(Source records)
____

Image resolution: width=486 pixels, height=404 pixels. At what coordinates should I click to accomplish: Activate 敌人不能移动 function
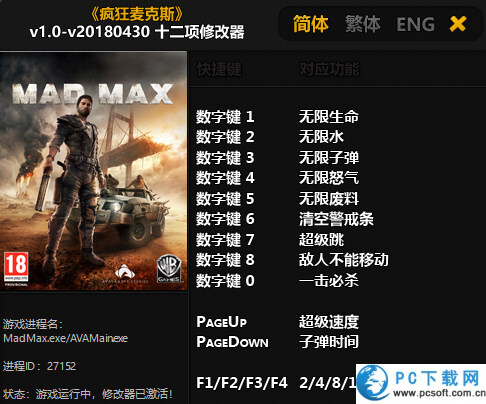tap(344, 260)
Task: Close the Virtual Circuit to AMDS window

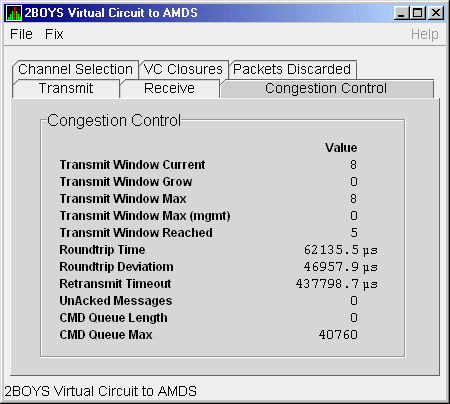Action: tap(436, 13)

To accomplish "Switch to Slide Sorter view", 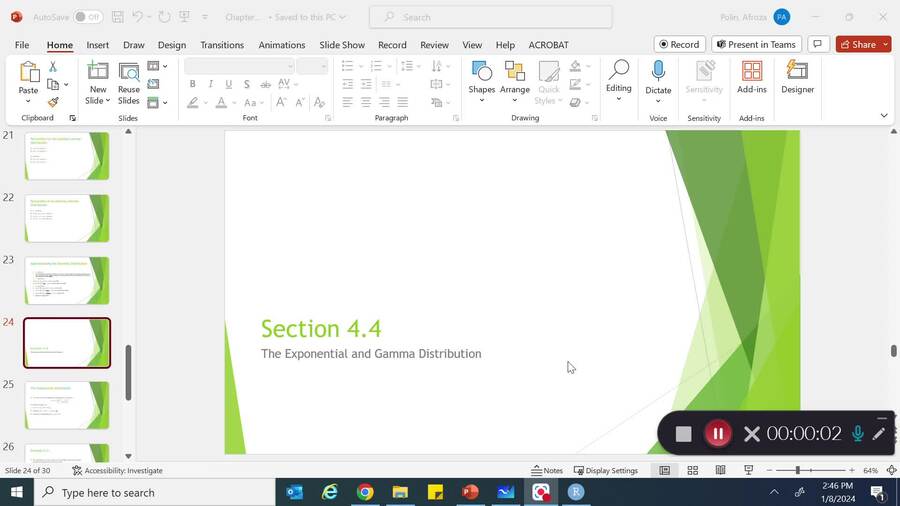I will [x=692, y=470].
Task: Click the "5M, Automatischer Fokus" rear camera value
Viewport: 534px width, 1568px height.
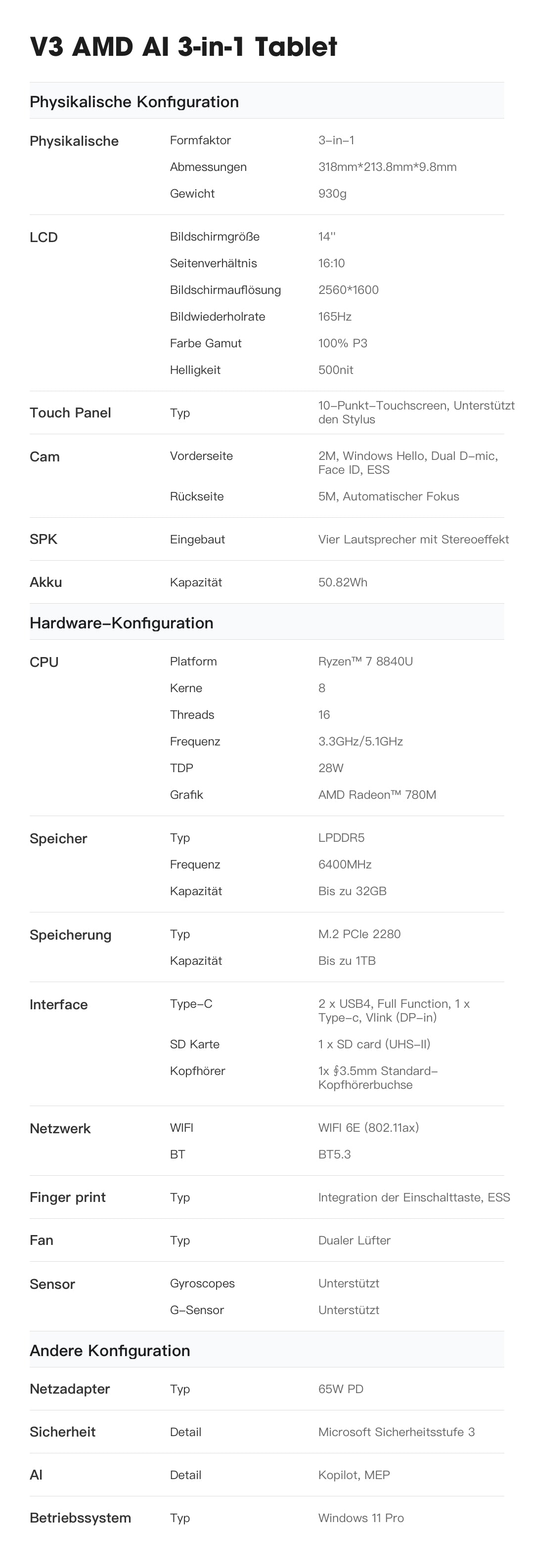Action: 389,496
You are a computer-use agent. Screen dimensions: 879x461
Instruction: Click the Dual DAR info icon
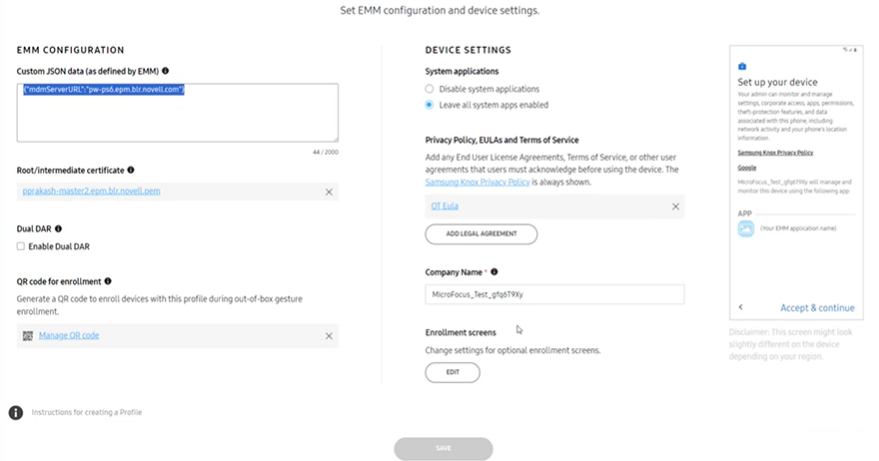[57, 229]
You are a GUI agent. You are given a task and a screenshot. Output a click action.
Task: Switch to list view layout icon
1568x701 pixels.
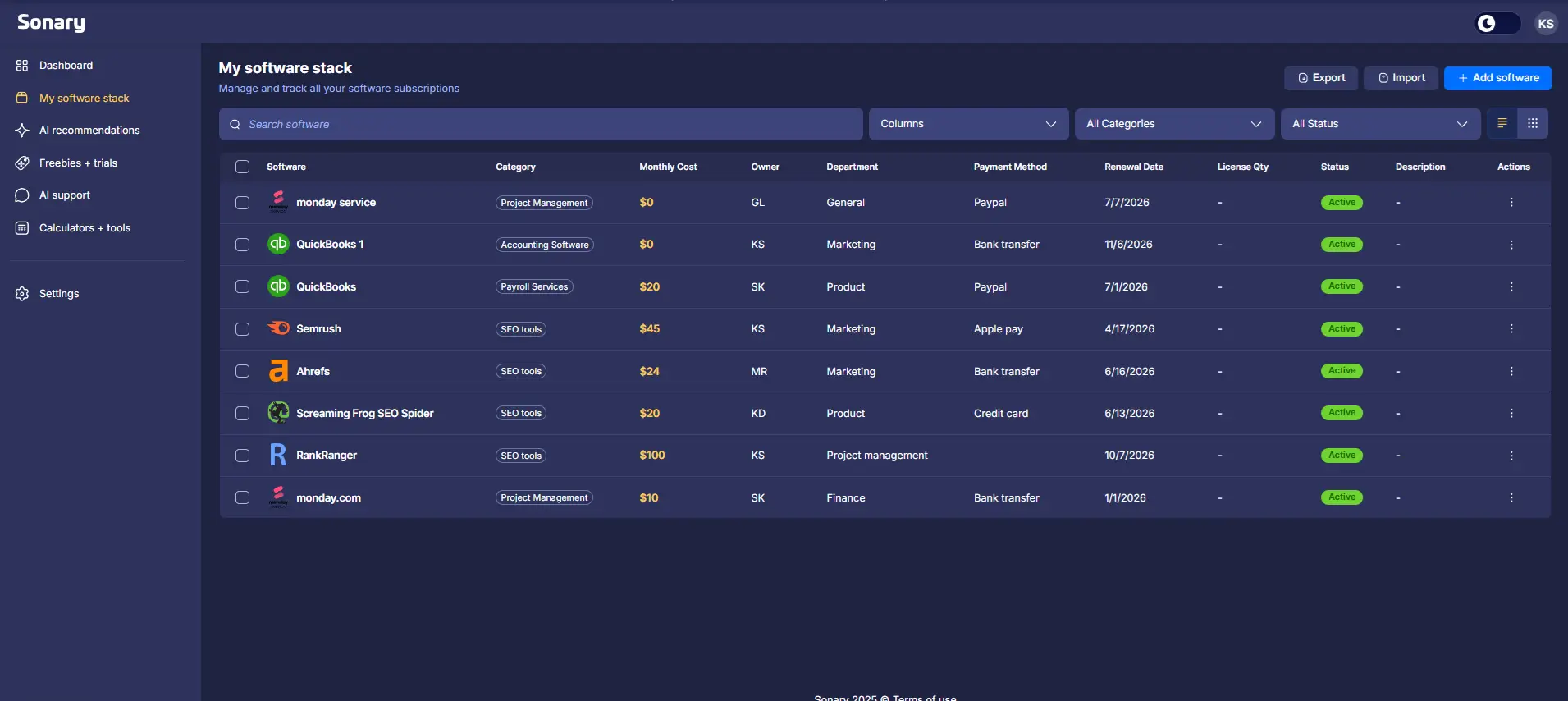click(1502, 123)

____

_WHAT IS EXPECTED_
Leaving out the pictures, restate word for word the lines above from the one containing "Viewport: 534px width, 1568px height." through the end of the records, both ends included.

_ANSWER BOX_
Viewport: 534px width, 1568px height.
Action: 389,496
You are a computer-use agent. Screen dimensions: 879x461
Instruction: Click the Dual DAR info icon
[57, 229]
You are a GUI agent. You are given a task and a screenshot. Output a click action.
Task: Switch to list view layout icon
1568x701 pixels.
click(1502, 123)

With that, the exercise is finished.